[DATA]
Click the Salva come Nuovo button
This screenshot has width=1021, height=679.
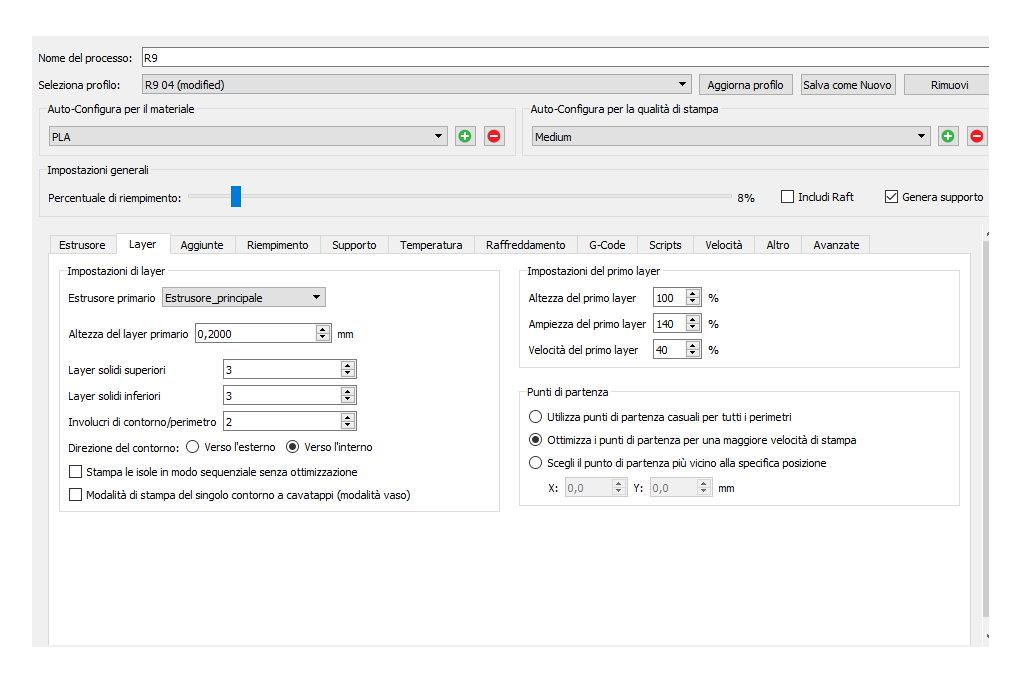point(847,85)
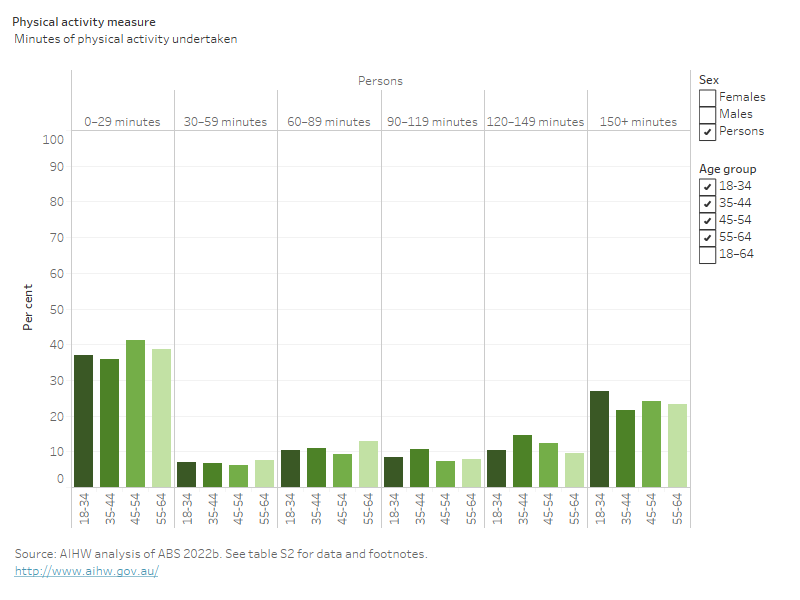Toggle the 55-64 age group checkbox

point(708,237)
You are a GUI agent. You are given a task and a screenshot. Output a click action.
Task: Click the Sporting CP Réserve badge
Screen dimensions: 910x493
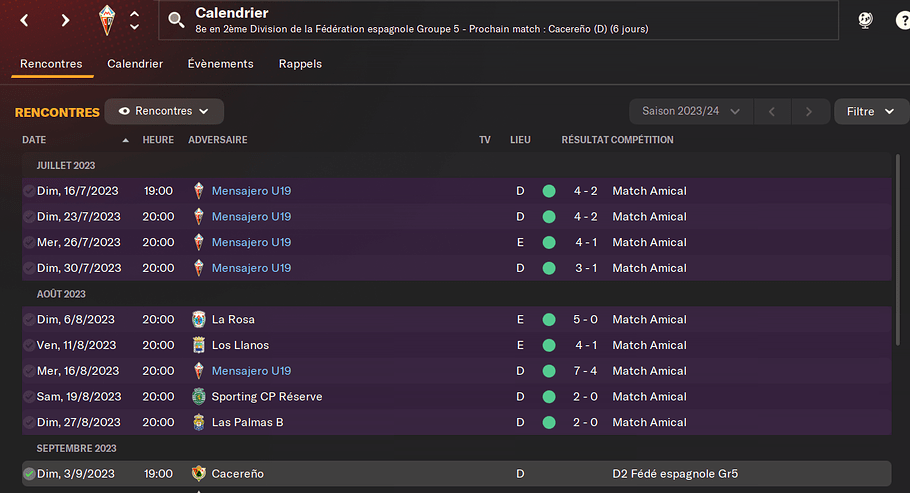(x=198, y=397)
--
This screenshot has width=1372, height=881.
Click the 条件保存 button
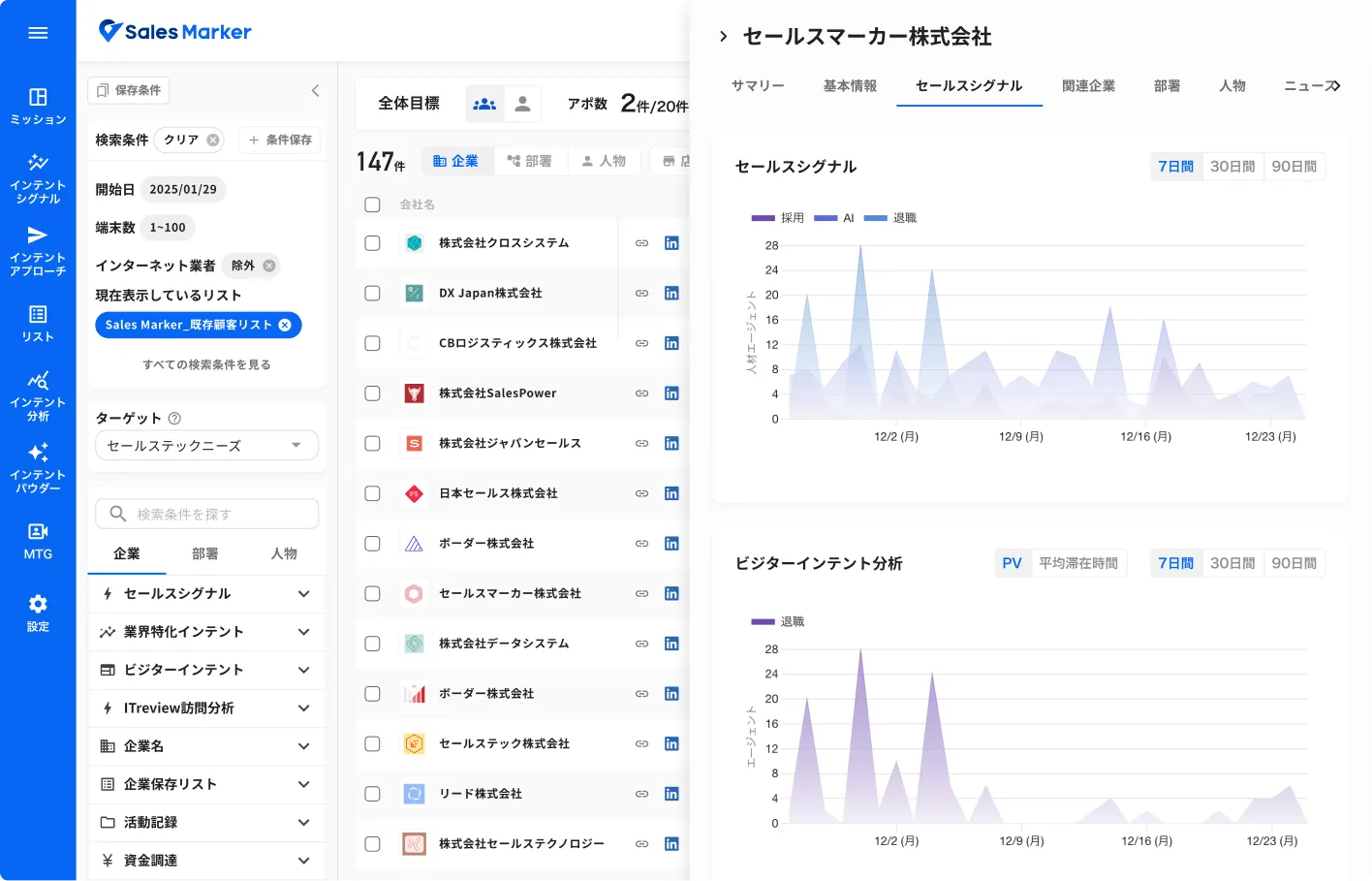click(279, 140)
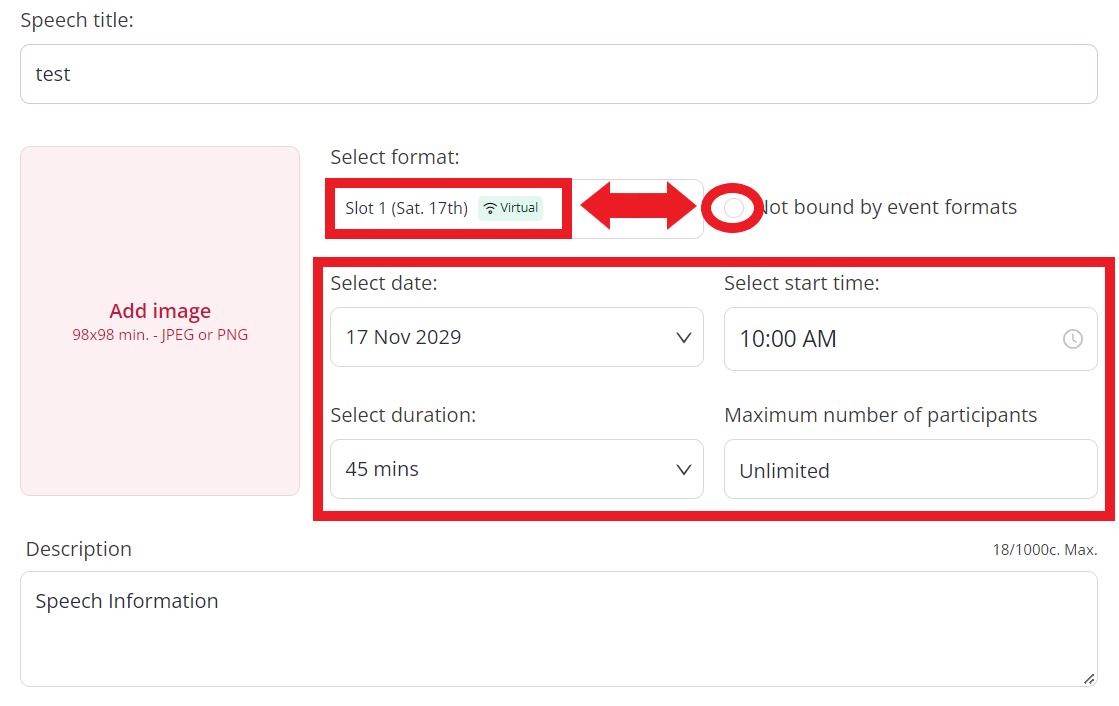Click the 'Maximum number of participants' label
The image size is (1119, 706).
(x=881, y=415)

[EXERCISE REQUIREMENTS] Within the listing above, print exactly the stretch beginning at the line that contains "This screenshot has width=1021, height=679." and finishing at the line that contains "Task: Click the Sporting CP Réserve badge", ends kept, pictures left out, and nothing more.

[SOLUTION TO THIS PROBLEM]
This screenshot has width=1021, height=679.
point(847,85)
Toggle the 55-64 age group checkbox

point(708,237)
You are a GUI agent. You are given a task and a screenshot. Output a click action.
Task: Click the Sporting CP Réserve badge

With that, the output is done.